残念ながらホテル・シュヴァイツァー・ホフのレストランでまだ夕食を食べたことがありません。ホテルのホームページに特にグルメに力を入れている由の記述がないし、スイスは一般にガストロノミーのレベルが高いので他のレストランに行ってしまうのがその理由なのです。一度試してみたいとは思っています。
〔2015年6月〕〔2023年5月 加筆・修正〕
ちょうど一年後に近くまで来たのでチューリヒまで足を延ばしました。ホテル・シュヴァイツァー・ホフで食事をするという懸案を解決するためです。レセプションの女性が、前もって調べてあったのか、私が初めての客ではないのを知っている口ぶりで話します。部屋のアップグレイドもしてくれました。私は常連と言われるほどこのホテルに宿泊している訳ではないのですが、その様に扱ってくれるのはうれしいものです。
レストランは白と青系統の色の、それ程広くない明るい空間です。静かにクラッシックの曲が流れていて、天井に比較的小さなクリスタル・シャンデリアが5つ掛かっています。テーブルにこんもりとしたブーケが乗っているいるのですが、ユリのオシベは取ってあります。テーブルに小さなメモ用紙のブロックとボールペンを置いているのは、何のためなのか判りません。テーブルサイドにハンドバックを置くための小さな台があるのですが、そのカバーが椅子と同じなのが良い印象を与えます。給仕はおじさん1人とお姉さん3人で申し分ない作法だし、スイス・ドイツ語が微笑ましいのです。ただ、おじさんの体が大きく声も大きくて荒いので、何となく威圧感があります。人は良さそうなのですが、、、、。
レストラン 1 & 2
まずシェフからの挨拶としてマグロの一口大タルタルステーキにアスパラのムースを乗せて出て来ました。軽くて繊細で美味しいのですが、卓上の塩一振りが必要でした。同時に多種のパンが焼きたてで供されました。
料理はコースメニューがなくてアラカルトの注文です。
前菜は生クリームがたっぷり乗ったニンジンスープとココナッツの味をつけた車海老の尻尾の部分。えびの尻尾は美味しいけれど、クリームのせいでスープが熱々でないのが残念です。傍らにサラダ菜と食用花とモヤシの一種が添えてあります。
主菜は黒い帯状ヌードルの上に大西洋ダラの切り身を焼いて乗せ、ミニニンジン、ミニトマト、鞘インゲンをサッと炒めて付け合せています。これも卓上の塩と胡椒でぐっと美味しくなりましたが、ヌードルがアルデンテより少し茹ですぎているようです。
デザートを注文しようとメニューを乞うたところ、10種類ほどのデザートをワゴンに乗せてやって来ました。何であるかを逐一説明してくれたのでレモンのムースを頼むと、それを銀の食器ごと大きな皿に乗せ、余ったスペースを果物とシロップで装飾してくれます。このようなデザートの供し方はスイスの標準なのでしょうか。

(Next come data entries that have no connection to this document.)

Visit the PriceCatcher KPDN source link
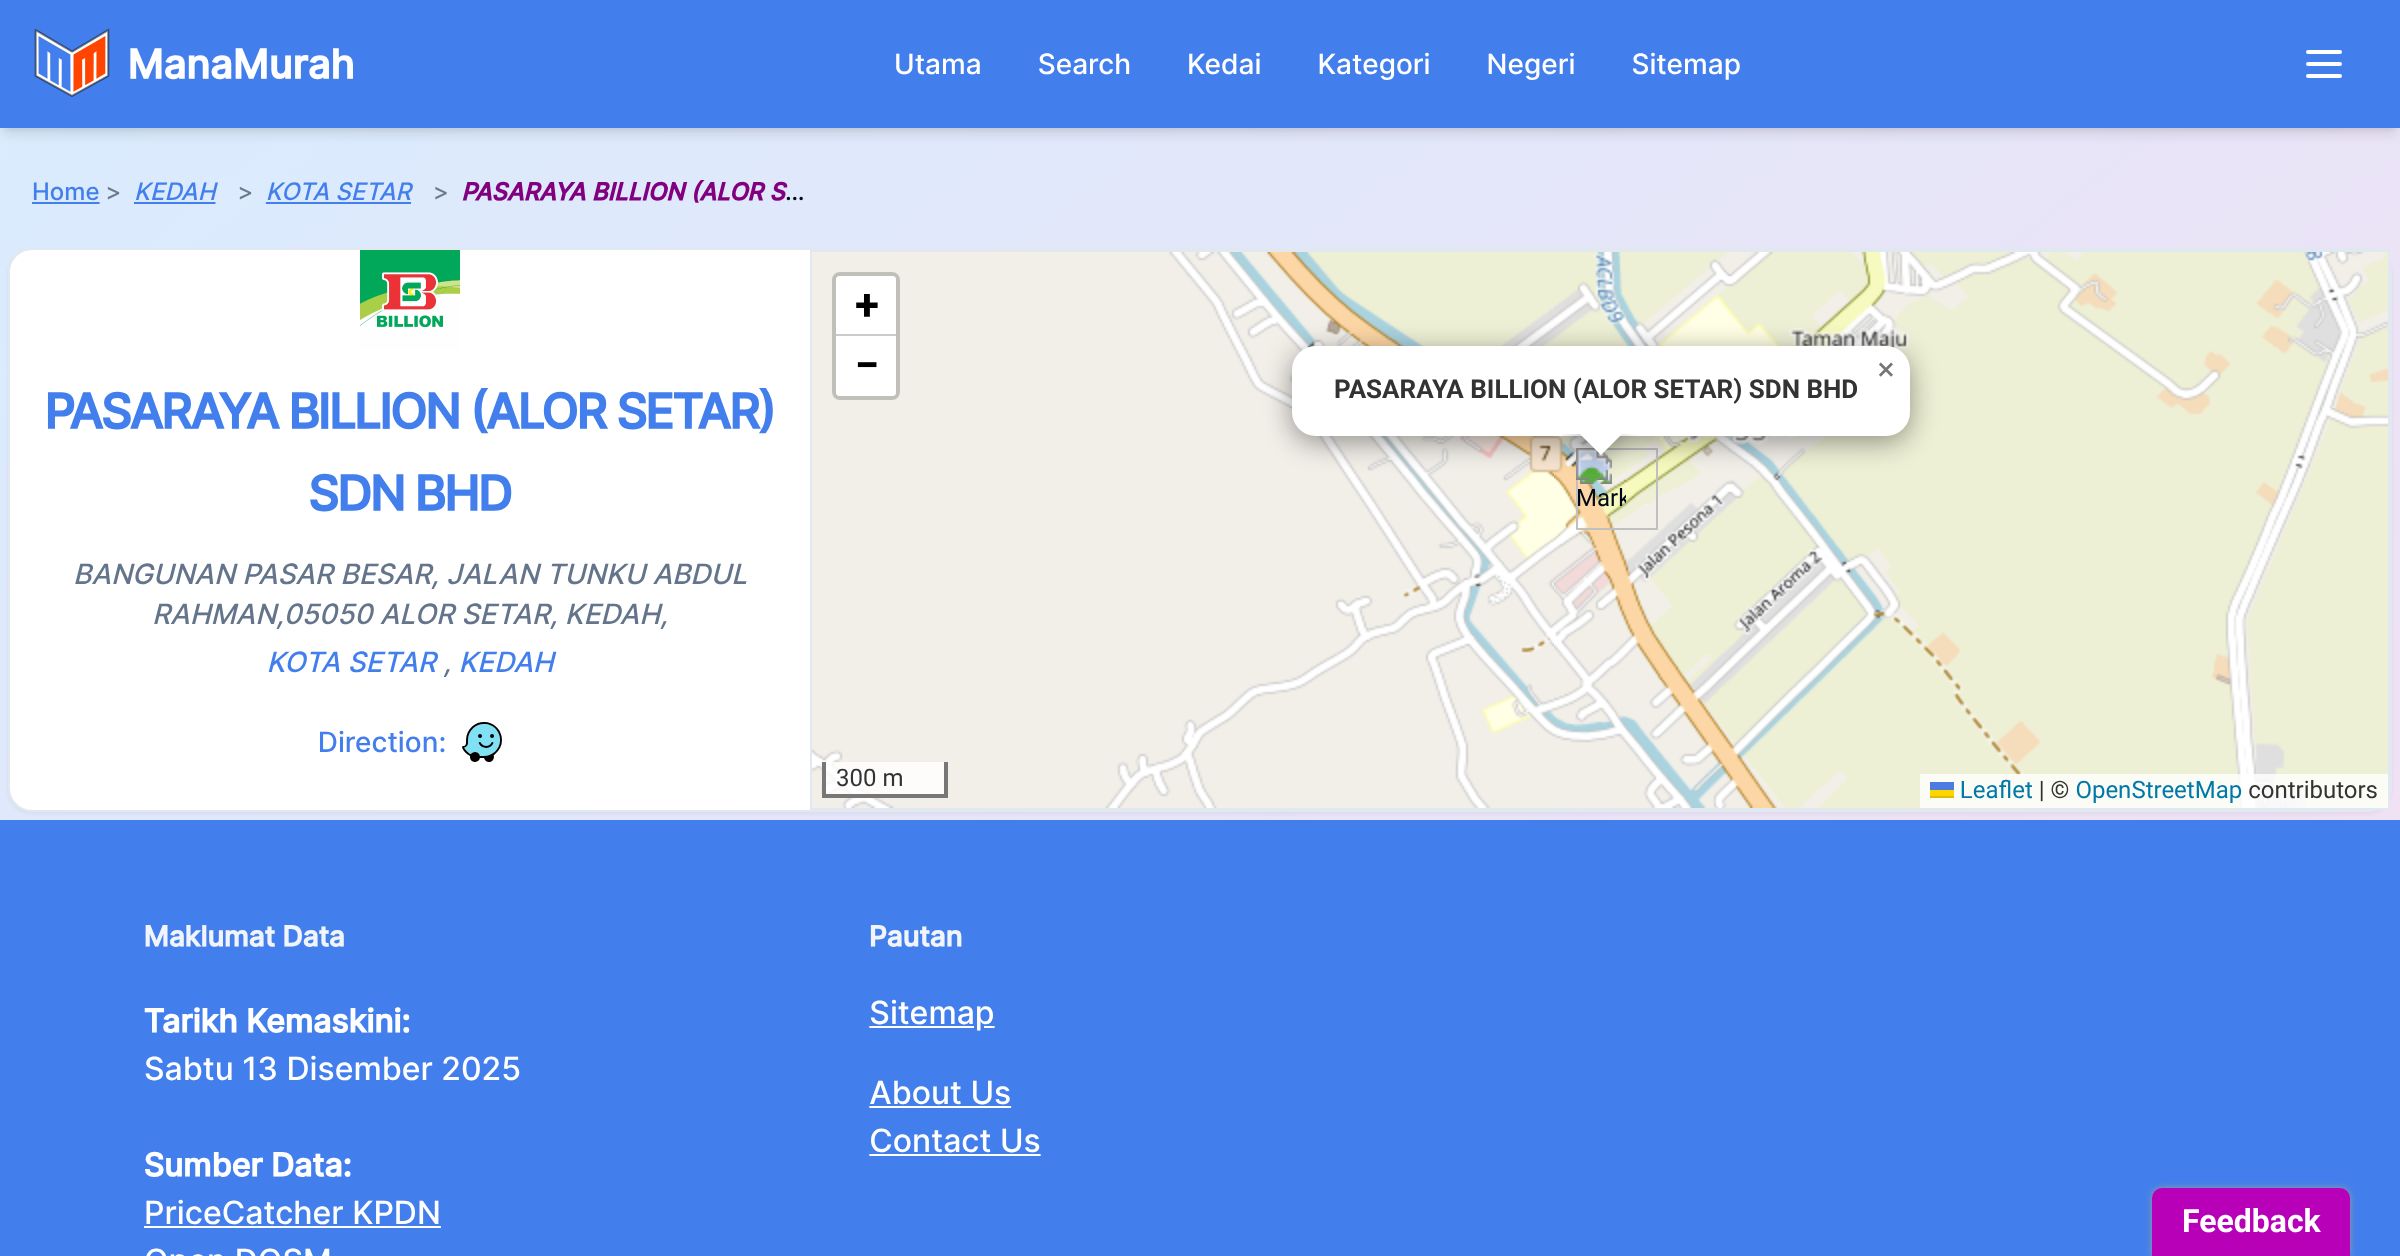Screen dimensions: 2400x1256 tap(292, 1212)
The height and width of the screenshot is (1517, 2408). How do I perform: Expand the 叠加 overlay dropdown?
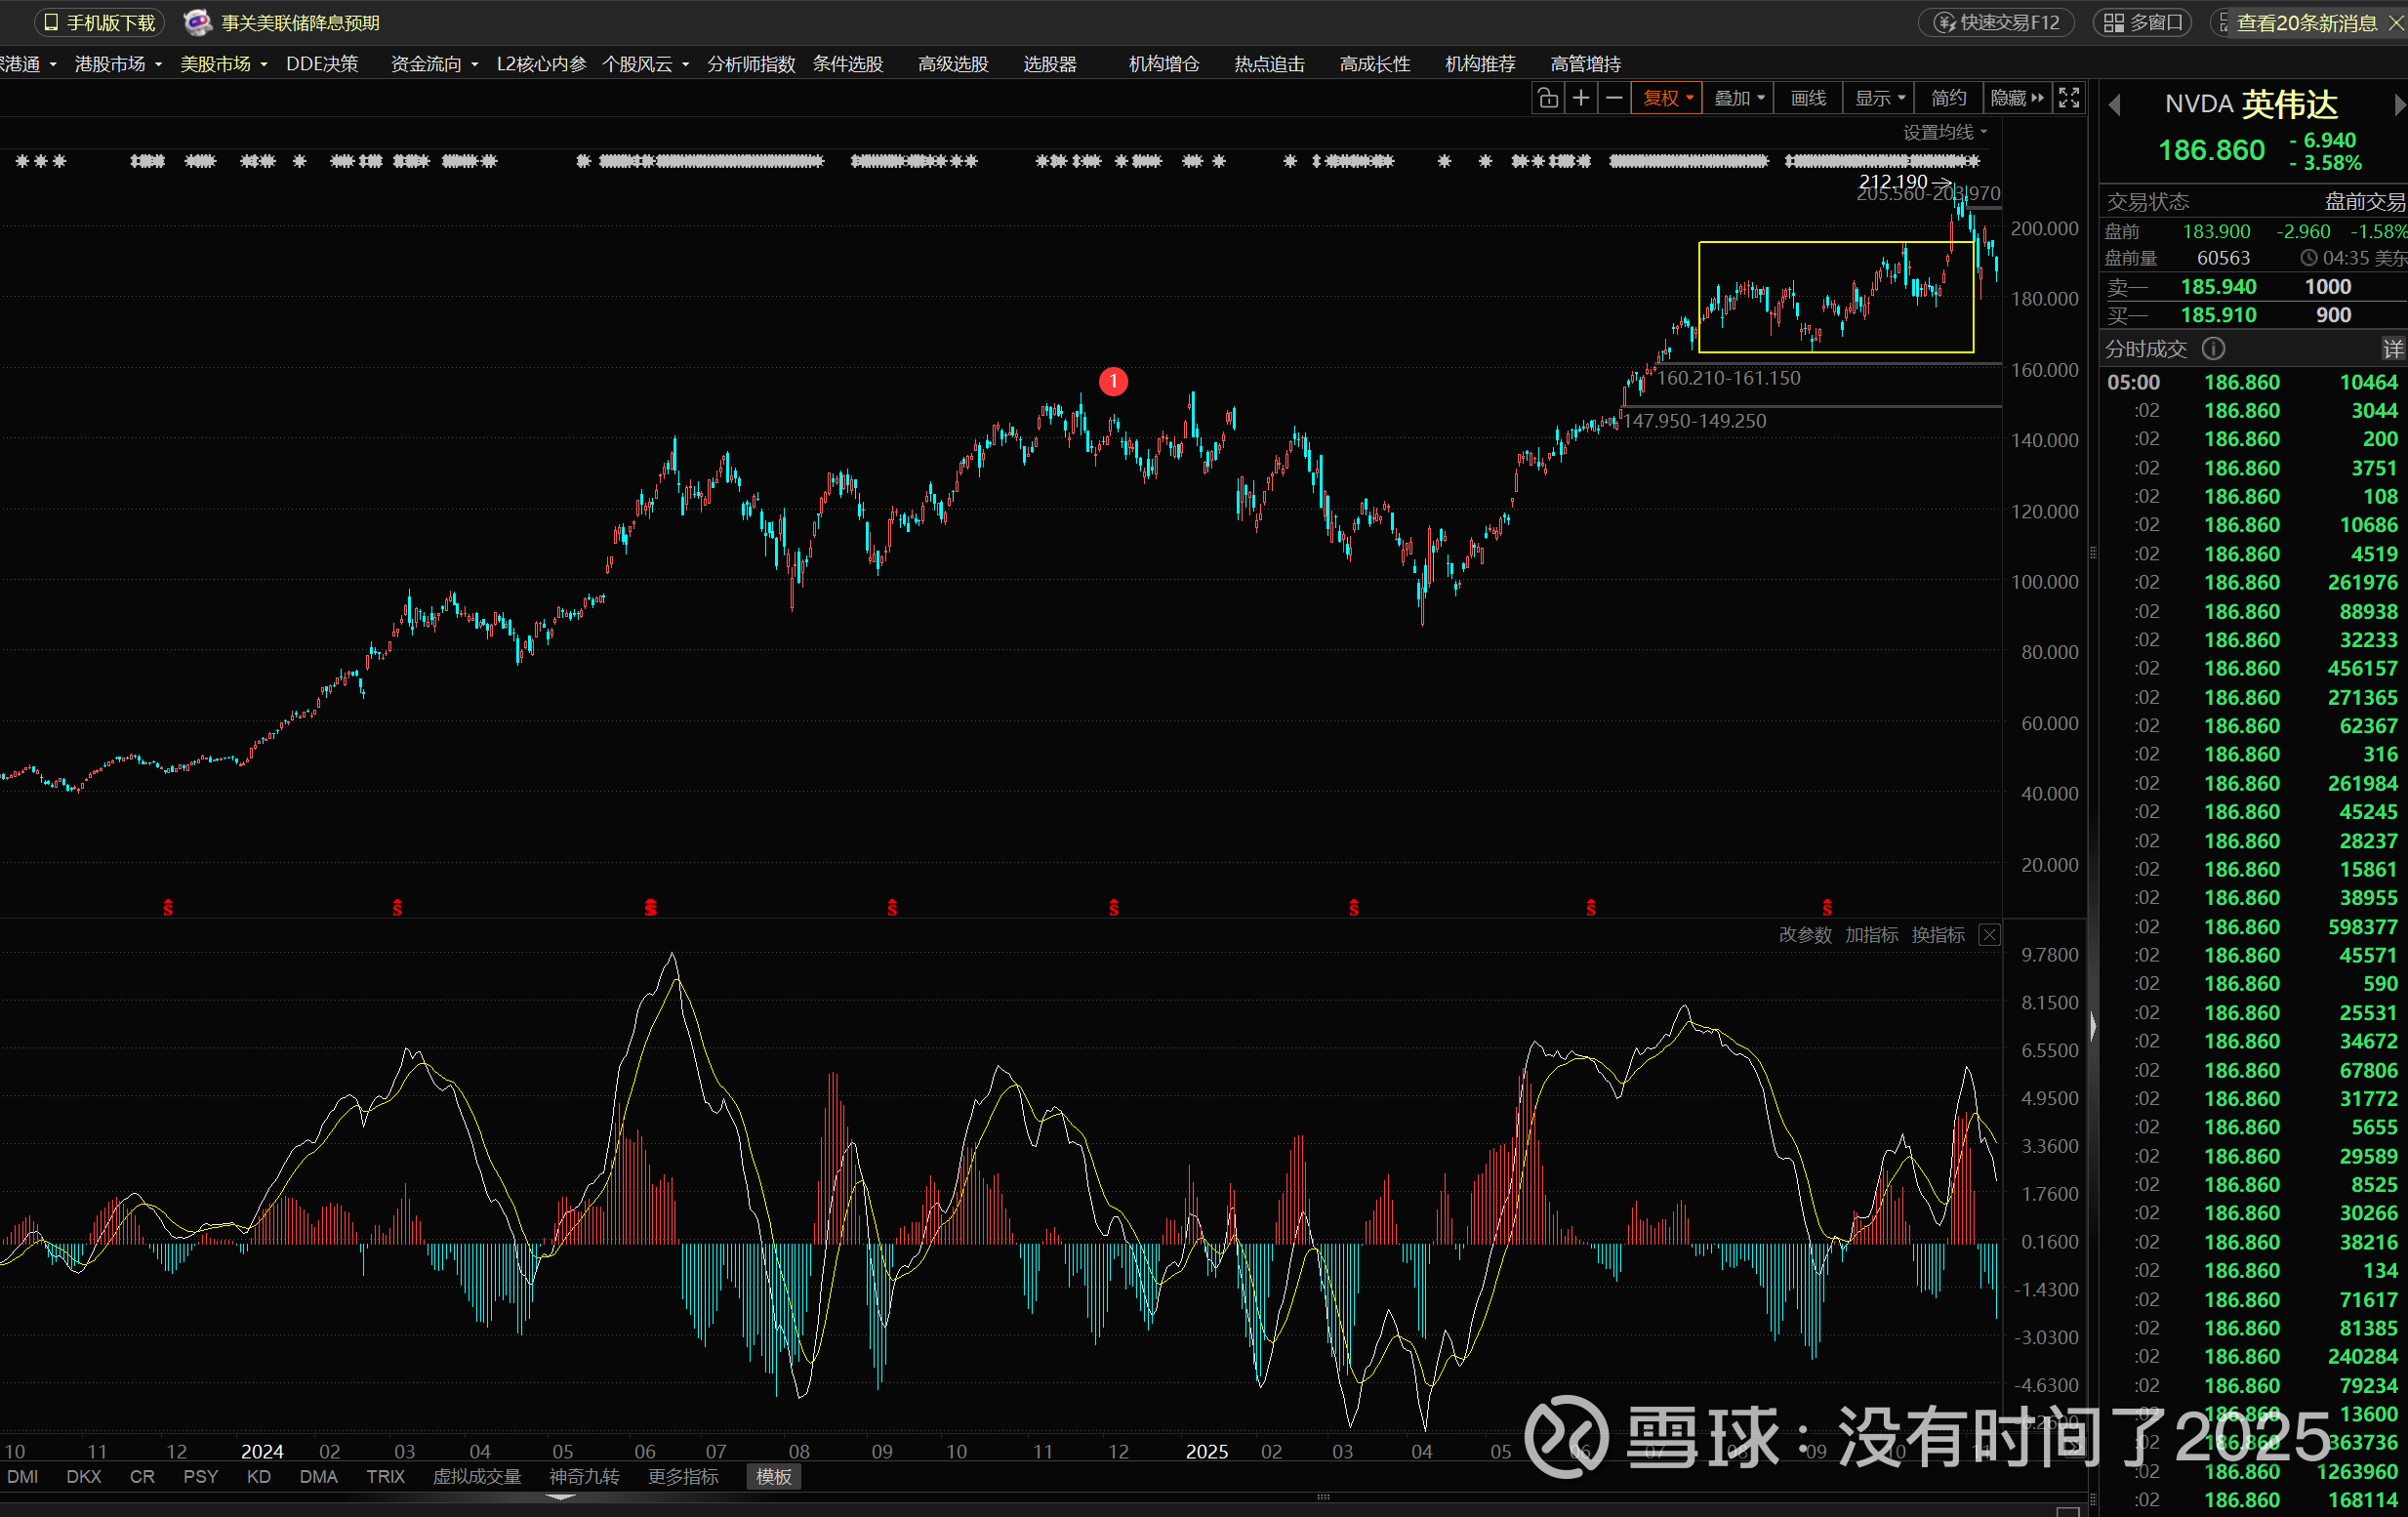(x=1739, y=98)
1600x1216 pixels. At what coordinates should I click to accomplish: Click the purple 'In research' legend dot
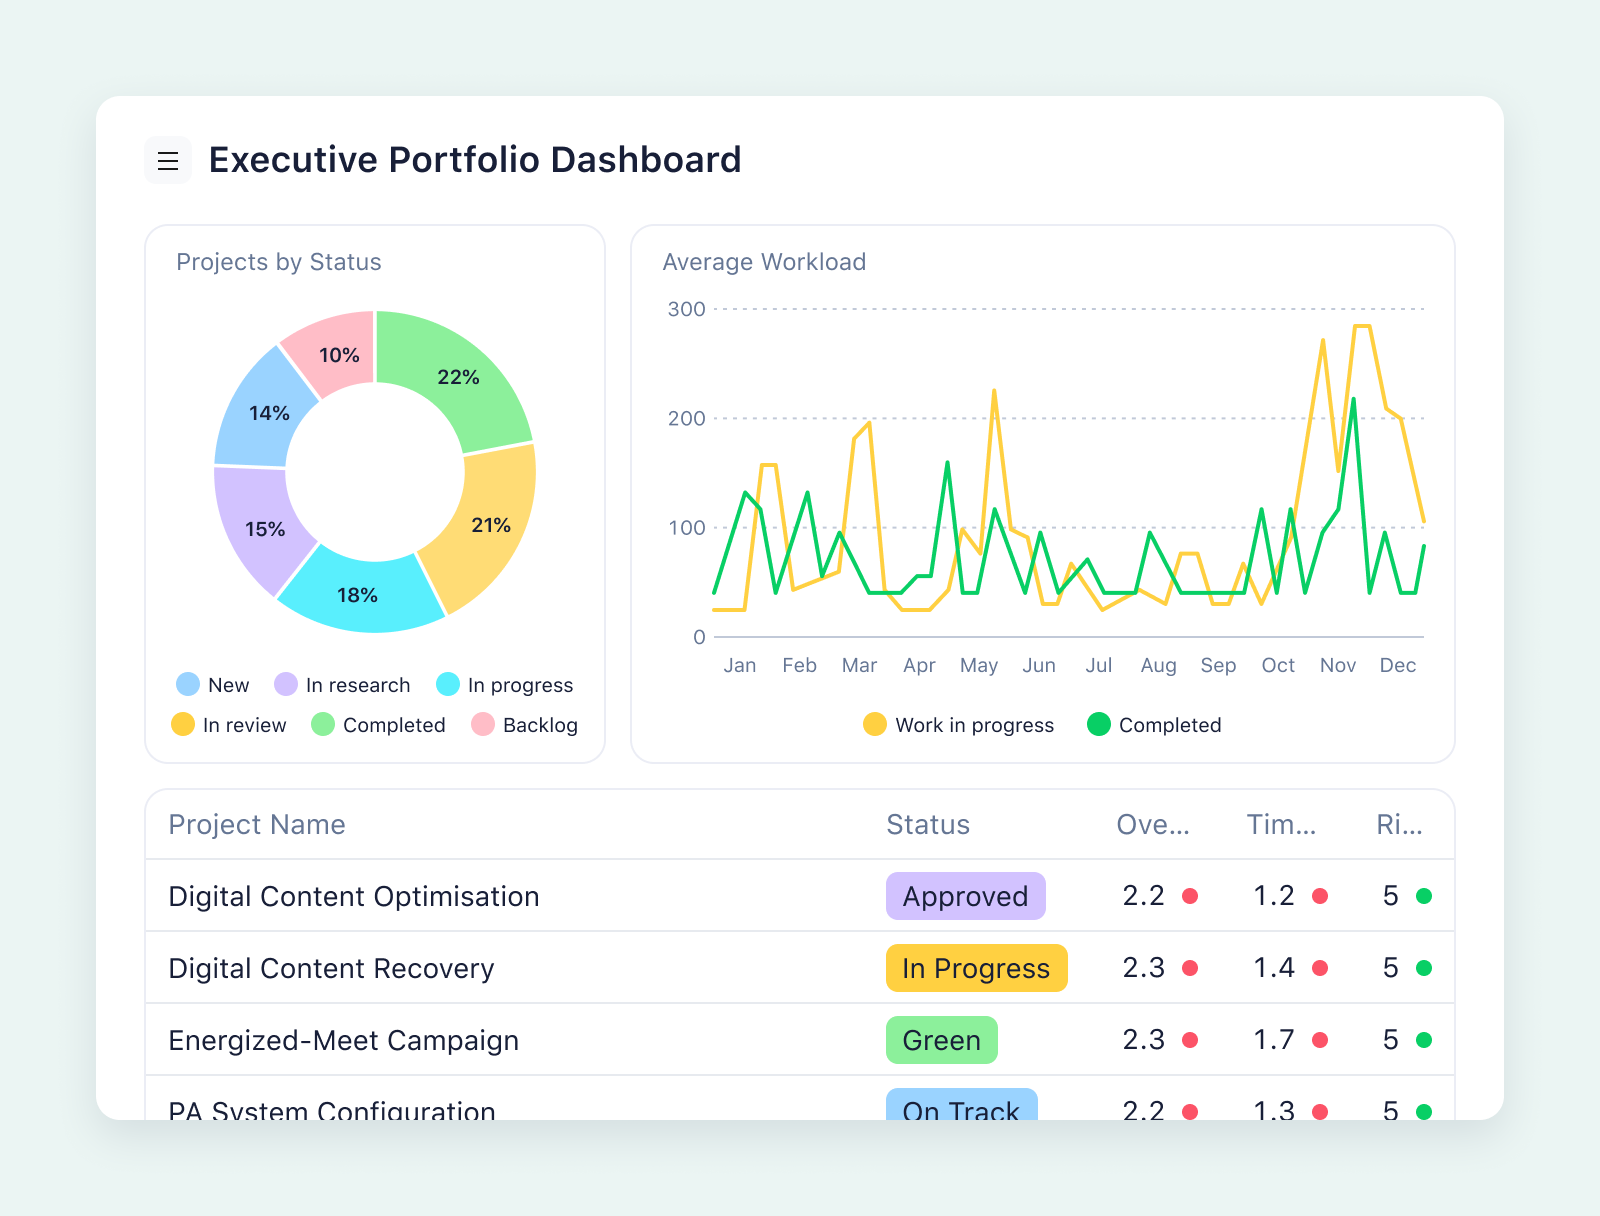tap(286, 685)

エスプレッソに一口チョコレートが付いてこなかったのは、すっきりしていて、むしろ歓迎しました。
スイスのミシュラン事情は知りませんが、このホテル・シュヴァイツァー・ホフのレストラン „La Soupiére“ はドイツでは1つ星の基準を満たしているレベルだと思います。
面白いことに、私が食事をしていた1時間半の間の客は私を含めて6名居たのですが、全部男性だったのです。それも私以外は皆65から70歳位の初老です。2人連れが2組と英語を話す人が1人です。このレストランはいつもこんな状態なんでしょうか。近くの席から、投資、利息、会社、税金などといった言葉が聞こえてきます。億単位のお金の話をしているのです。さすが世界金融の町、チューリヒのホテルです。